BEGIN INPUT RECORDS
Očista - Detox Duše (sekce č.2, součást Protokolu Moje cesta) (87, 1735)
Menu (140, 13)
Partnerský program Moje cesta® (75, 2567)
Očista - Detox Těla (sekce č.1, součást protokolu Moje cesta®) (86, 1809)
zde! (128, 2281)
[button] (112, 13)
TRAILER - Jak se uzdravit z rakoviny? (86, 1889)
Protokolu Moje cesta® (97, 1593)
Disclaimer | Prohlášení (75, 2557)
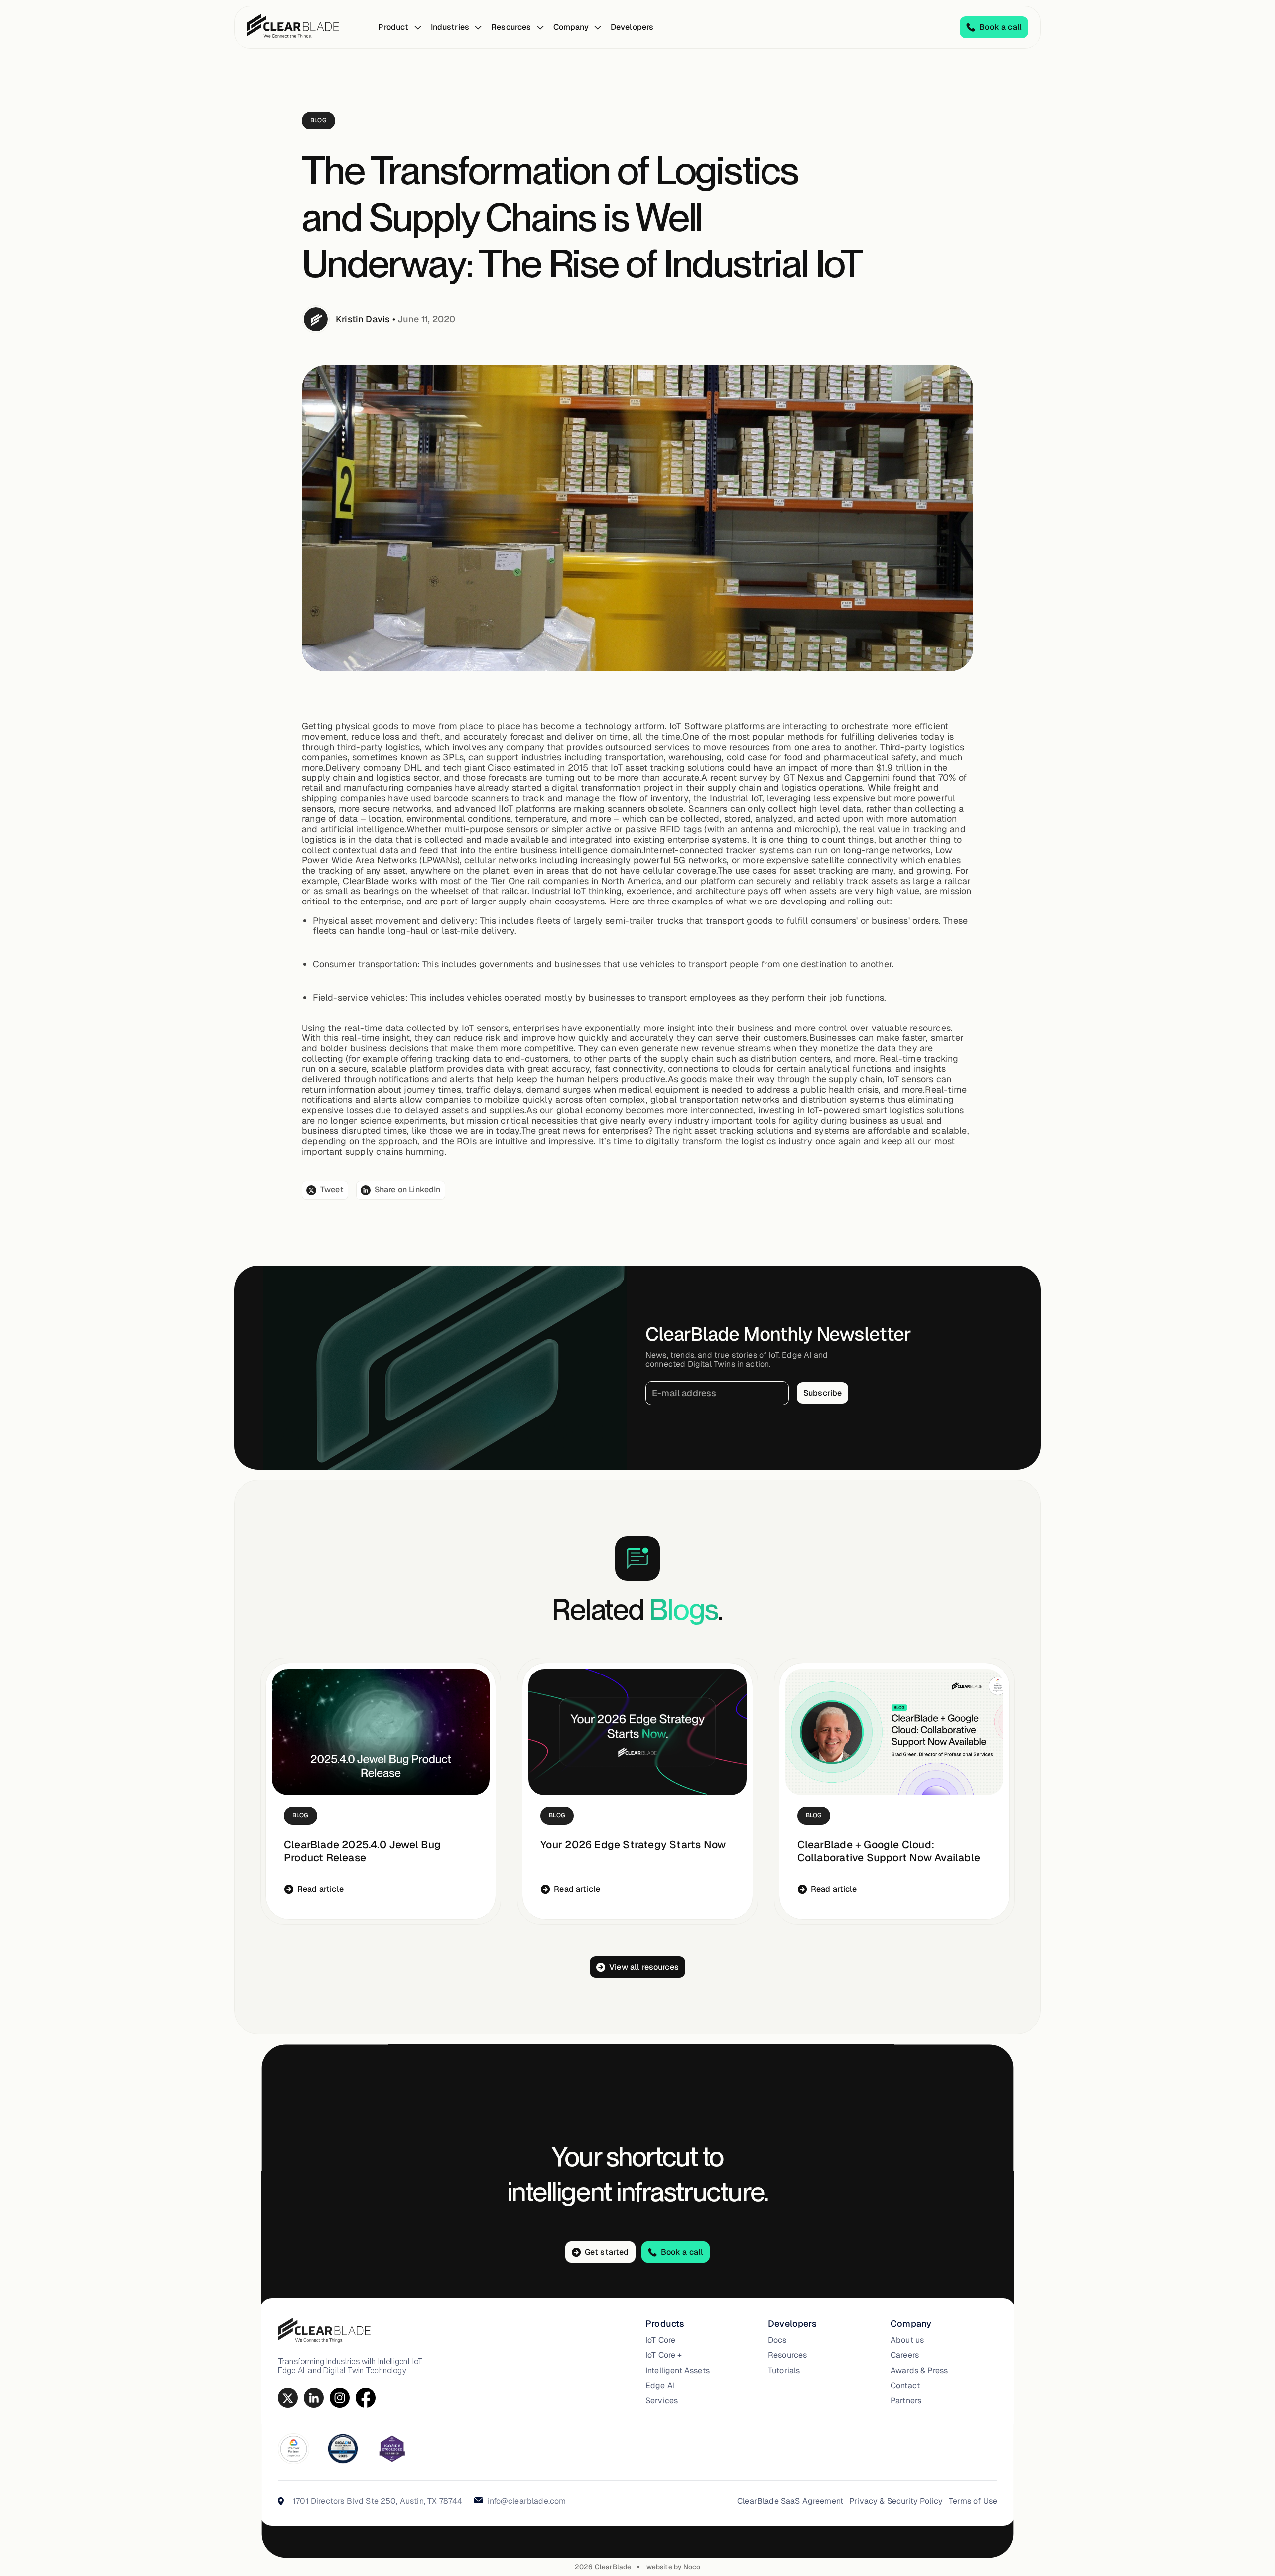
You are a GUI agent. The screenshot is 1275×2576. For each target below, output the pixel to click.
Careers (905, 2355)
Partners (906, 2400)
END INPUT RECORDS
» EXERCISE BRIEF
Please transcribe, with no additions, the lines starting at the one that contains "Menu (140, 13)" and running through the last line of the entries, inclusive. Leave the pictures out.

» TASK RESULT
Menu (140, 13)
Partnerský program Moje cesta® (75, 2567)
Očista - Detox Těla (sekce č.1, součást protokolu Moje cesta®) (86, 1809)
zde! (128, 2281)
[button] (112, 13)
TRAILER - Jak se uzdravit z rakoviny? (86, 1889)
Protokolu Moje cesta® (97, 1593)
Disclaimer | Prohlášení (75, 2557)
You are a GUI agent. The screenshot is 1275×2576. For each target below, output the pixel to click.
Careers (905, 2355)
Partners (906, 2400)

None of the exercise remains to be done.